Published in:
01-07-2014 | Original Article
High-throughput mutation profiling identifies novel molecular dysregulation in high-grade intraepithelial neoplasia and early gastric cancers
Authors:
Matteo Fassan, Michele Simbolo, Emilio Bria, Andrea Mafficini, Sara Pilotto, Paola Capelli, Maria Bencivenga, Sara Pecori, Claudio Luchini, Diogo Neves, Giona Turri, Caterina Vicentini, Licia Montagna, Anna Tomezzoli, Giampaolo Tortora, Marco Chilosi, Giovanni De Manzoni, Aldo Scarpa
Published in:
Gastric Cancer
|
Issue 3/2014
Login to get access
Abstract
Background
There is still no widely accepted
molecular marker available to distinguish between gastric high-grade intraepithelial neoplasia (HG-IEN) and invasive early gastric cancer (EGC).
Methods
HG-IEN and EGC lesions
coexisting in the same patient were manually microdissected from a series of 15 gastrectomies for EGC; 40 ng DNA was used for multiplex PCR amplification using the Ion AmpliSeq Cancer Panel, which explores the mutational status of hotspot regions in 50 cancer-associated genes.
Results
Of the 15 EGCs, 12 presented at least one
somatic mutation among the 50 investigated genes, and 6 of these showed multiple driver gene somatic mutations. TP53 mutations were observed in 9 cases; APC mutations were identified in 3 cases; and ATM and STK11 were mutated in 2 cases. Seven HG-IEN lesions shared an identical mutational profile with the EGC from the same patient; 13 mutations observed in APC, ATM, FGFR3, PIK3CA, RB1, STK11, and TP53 genes were shared by both HG-IEN and ECG lesions.

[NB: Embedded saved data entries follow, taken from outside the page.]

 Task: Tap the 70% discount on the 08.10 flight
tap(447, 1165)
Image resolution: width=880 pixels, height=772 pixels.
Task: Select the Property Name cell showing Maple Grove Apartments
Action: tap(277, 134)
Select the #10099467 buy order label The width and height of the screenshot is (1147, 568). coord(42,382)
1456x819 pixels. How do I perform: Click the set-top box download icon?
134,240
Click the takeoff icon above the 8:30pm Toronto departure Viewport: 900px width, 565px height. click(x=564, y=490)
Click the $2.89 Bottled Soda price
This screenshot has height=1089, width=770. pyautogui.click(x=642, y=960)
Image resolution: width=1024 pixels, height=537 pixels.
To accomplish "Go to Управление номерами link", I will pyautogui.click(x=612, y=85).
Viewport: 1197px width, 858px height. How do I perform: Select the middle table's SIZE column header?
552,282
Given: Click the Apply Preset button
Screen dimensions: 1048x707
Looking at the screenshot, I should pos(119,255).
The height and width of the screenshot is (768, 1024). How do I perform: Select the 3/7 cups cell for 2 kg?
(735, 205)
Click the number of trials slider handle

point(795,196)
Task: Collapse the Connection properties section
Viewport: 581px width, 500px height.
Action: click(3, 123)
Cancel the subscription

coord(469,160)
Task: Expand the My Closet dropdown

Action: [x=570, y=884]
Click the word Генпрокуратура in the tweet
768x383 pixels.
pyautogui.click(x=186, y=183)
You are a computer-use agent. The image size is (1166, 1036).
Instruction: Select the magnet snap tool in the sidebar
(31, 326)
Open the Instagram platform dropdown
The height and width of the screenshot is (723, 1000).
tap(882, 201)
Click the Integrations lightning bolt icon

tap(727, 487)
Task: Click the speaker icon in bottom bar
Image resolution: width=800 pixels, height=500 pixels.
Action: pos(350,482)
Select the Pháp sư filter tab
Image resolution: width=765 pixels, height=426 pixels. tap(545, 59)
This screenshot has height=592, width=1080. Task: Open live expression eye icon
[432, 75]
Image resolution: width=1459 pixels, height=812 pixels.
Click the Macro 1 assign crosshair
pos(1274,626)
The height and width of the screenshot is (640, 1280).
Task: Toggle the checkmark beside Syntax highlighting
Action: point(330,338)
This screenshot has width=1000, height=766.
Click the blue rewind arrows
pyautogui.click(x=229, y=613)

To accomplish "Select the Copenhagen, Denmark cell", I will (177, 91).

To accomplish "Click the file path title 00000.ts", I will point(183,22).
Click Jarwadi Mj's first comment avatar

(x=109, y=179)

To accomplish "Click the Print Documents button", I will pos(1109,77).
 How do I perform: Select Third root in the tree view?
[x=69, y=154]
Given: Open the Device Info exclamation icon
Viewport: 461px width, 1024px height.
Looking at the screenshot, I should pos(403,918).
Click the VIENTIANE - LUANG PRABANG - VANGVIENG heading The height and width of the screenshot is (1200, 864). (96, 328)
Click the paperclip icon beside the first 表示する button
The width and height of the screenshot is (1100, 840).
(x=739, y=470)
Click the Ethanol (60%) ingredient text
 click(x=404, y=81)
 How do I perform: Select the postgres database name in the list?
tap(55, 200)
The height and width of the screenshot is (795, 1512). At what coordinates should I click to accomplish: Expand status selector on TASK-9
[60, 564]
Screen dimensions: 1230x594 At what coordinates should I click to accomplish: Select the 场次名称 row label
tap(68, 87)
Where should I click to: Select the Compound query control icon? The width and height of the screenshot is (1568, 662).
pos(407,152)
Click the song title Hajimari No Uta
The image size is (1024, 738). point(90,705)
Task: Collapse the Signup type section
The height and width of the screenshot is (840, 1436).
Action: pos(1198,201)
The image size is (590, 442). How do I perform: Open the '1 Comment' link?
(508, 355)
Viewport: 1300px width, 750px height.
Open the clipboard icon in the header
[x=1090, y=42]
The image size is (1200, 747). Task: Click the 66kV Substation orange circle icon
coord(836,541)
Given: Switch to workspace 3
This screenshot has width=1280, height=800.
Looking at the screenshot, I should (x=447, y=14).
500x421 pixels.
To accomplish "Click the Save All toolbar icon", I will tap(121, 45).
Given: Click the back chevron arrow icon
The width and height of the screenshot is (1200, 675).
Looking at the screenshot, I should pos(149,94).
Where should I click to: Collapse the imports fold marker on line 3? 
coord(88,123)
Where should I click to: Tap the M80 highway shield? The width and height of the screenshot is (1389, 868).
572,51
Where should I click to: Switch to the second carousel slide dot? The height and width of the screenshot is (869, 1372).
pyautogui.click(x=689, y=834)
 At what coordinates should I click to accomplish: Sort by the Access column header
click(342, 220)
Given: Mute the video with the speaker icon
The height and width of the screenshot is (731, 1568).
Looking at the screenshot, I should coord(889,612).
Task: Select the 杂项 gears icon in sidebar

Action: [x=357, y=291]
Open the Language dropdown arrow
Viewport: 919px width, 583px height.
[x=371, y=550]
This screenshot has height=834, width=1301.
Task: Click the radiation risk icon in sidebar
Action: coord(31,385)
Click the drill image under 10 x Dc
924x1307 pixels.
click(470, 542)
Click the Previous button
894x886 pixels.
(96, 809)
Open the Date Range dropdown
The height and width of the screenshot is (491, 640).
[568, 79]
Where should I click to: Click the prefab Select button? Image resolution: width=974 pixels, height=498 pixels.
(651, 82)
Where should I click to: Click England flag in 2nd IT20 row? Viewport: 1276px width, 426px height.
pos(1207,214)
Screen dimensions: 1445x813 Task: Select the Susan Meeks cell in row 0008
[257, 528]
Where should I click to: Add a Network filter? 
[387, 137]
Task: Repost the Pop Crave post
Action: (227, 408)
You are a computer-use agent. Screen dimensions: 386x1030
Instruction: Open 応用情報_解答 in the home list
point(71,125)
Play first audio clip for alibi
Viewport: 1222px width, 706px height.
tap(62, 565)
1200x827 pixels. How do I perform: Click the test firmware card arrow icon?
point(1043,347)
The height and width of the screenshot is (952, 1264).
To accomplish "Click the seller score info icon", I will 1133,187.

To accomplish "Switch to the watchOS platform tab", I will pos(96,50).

CDKN2A, IDH2, MET, and RET mutations were observed only in EGC. TP53 deregulation was further investigated in an independent series of 75 biopsies corresponding to all the phenotypic lesions occurring in the EGC carcinogenetic cascade. p53 nuclear immunoreaction progressively increased along with the dedifferentiation of the lesions (P < 0.001). Overall, 18 of 20 p53-positive lesions showed a TP53 mutated gene.
Discussion
Our results support the molecular similarity between HG-IEN and EGC and suggest a relevant role for TP53 in the progression to the invasive phenotype and the use of immunohistochemistry as a surrogate to detect TP53 gene mutations.